Who is Marcelo Saragosa
by J.T. Elliott
September 26, 2006
DALLAS (MNN) -
At 13, Marcelo Saragosa made a choice that would change his entire life. He decided to be a soccer player.
He wouldn't be a soccer player like all boys in Brazil are soccer players, with their school teams and daily pick-up games in the street. No, he would be a soccer player like all boys in Brazil dream of being soccer players, with a professional contract and big matches in fan-filled stadiums. A pubescent Saragosa decided he would make his living - and find glory - in his country's national pastime.
Achieving that dream, however, would come at a price. Saragosa would have to leave Santa Catarina, the picturesque state in southern Brazil where he had spent most of his childhood. It would mean leaving his parents' home and the comfortable lifestyle his dentist father provided for him. It would mean moving to Sao Paolo and living in a dormitory with other stardom-seeking soccer prodigies. "I wanted to do it and my parents were very supportive of me," he said. "I knew this was a great opportunity." So at age 13, Saragosa packed his bags and headed north to Sao Paolo, the largest city in the southern hemisphere. He quickly found himself overwhelmed by the sprawling metropolis.
Amid the city's 11 million inhabitants, Saragosa - who grew up in a town of 400,000 people - felt scared and alone. Sao Paolo threatened to swallow him. "At first, it was very difficult," he says. "I did not know how to live by myself in a city so big. I was young and I missed my family."

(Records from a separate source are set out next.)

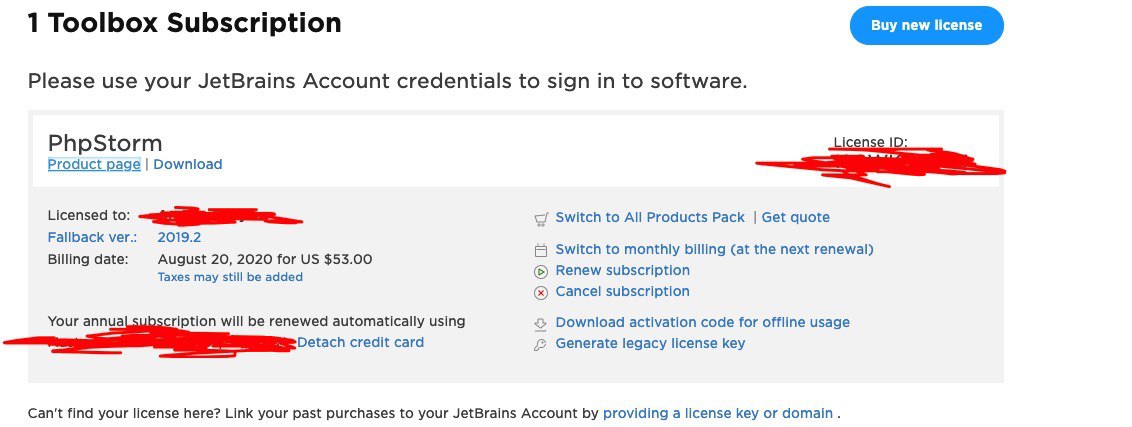
Task: Link purchases by providing a license key or domain
Action: pos(718,413)
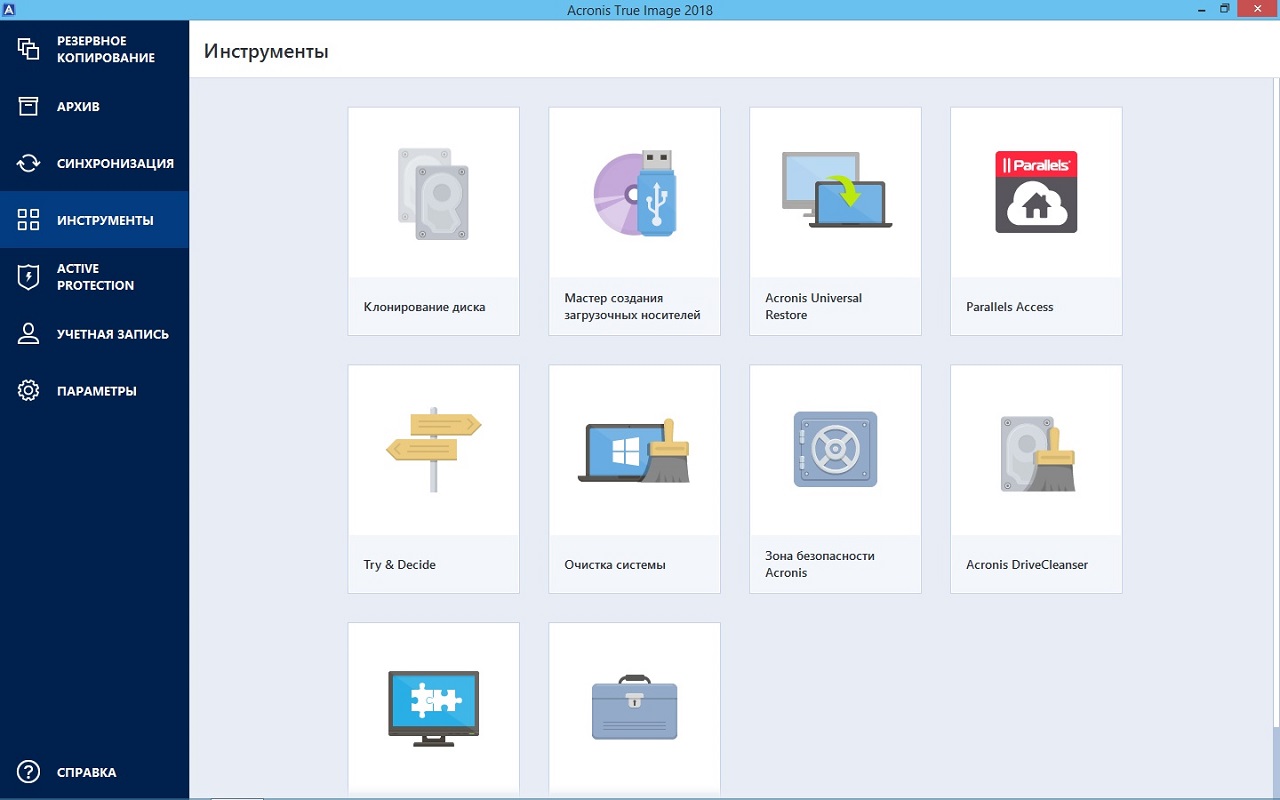Click the Acronis logo in the title bar

coord(9,9)
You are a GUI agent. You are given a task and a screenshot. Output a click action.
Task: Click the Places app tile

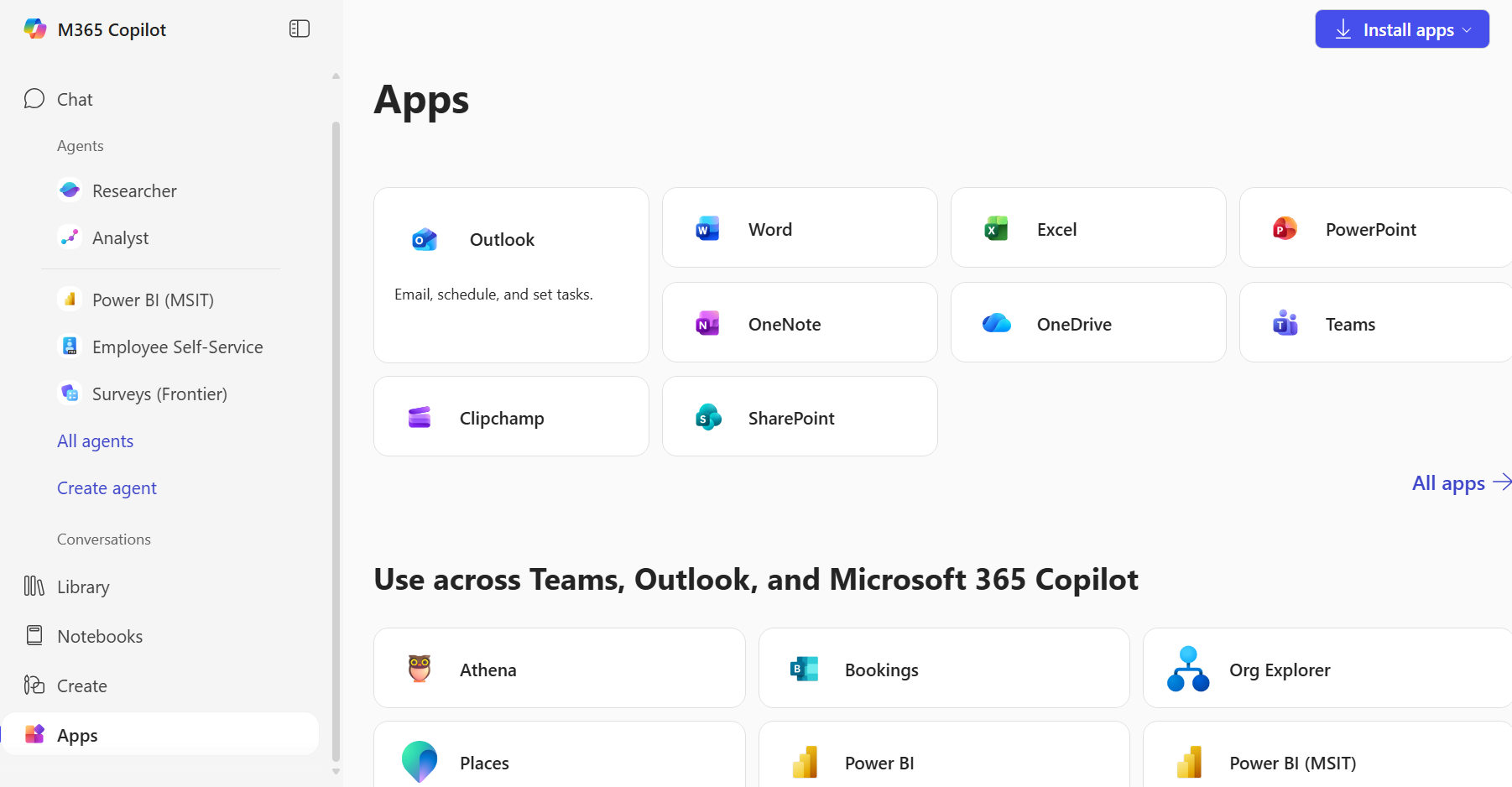(559, 762)
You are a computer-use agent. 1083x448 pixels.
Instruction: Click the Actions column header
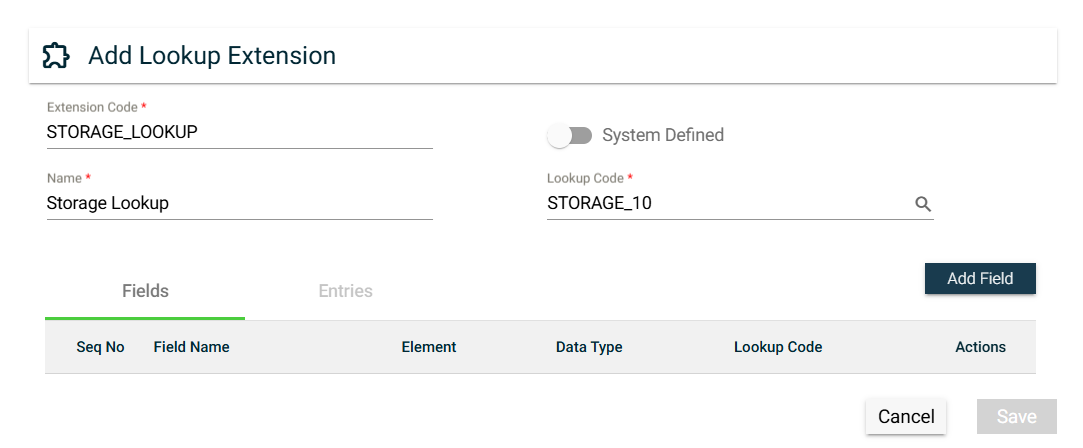[x=980, y=347]
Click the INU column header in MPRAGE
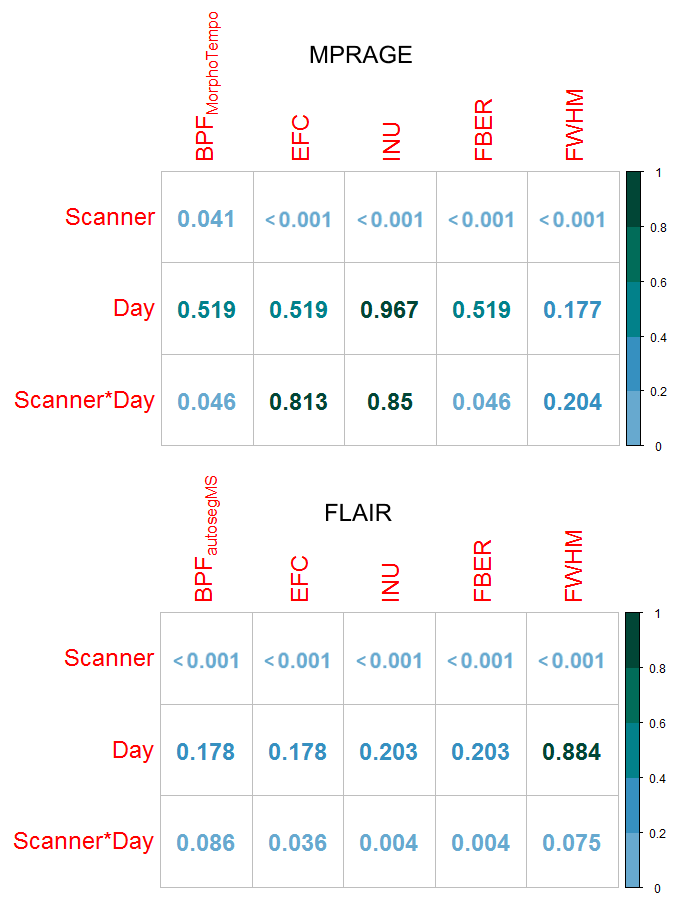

The easy choice would have been to betray his dream and return home. But the 13-year-old opted to stay, thus beginning a decade-long odyssey that would eventually bring him to FC Dallas' doorstep. "I knew something good would happen for me in soccer," he says. "I worked hard every day so that it would happen."
Four years after moving to Sao Paolo, Saragosa signed with the storied Sao Paolo Futebol Clube. He played in their youth system for several years until then-LA Galaxy assistant coach Martin Vasquez spotted him on a scouting trip to Brazil.
Vasquez, who now is an assistant coach with Chivas USA, helped orchestrate a deal with Sao Paolo to loan Saragosa to the Galaxy for the 2004 season. That year, Saragosa started 24 games and made appearances in two others. At the season's end, Sao Paolo demanded $2 million for Saragosa's rights and the MLS balked. The Brazilian returned to his homeland and looked to continue his career there.
As he contemplated his next move, the Galaxy asked him to rejoin them in mid-September 2005. Saragosa was on hand for the team's U.S. Open and MLS Cup victories, which he considers the highlights of his professional career thus far. "For an international player, there's no greater thing than winning two cups in a foreign country," he says. "It's what you play for."
The Galaxy, however, released Saragosa in May, following a dreadful start to their 2006 campaign. At the time, Saragosa figured he had played his last match with an MLS team. "I wasn't sure I wanted to stay in the league," he said. "But then Dallas made an offer. They are one of the grand clubs in the MLS, they had great players and they were in first place. I could not say no."
Saragosa joined FCD in July and made his first appearance during a friendly against Tigres. He made his debut memorable with a win-sealing goal in the second half. Saragosa, known as "o Galo" (the rooster) in Brazil, has gone on to start in six regular-season games. "It's a great team," he says. "I am very happy to be a part of it."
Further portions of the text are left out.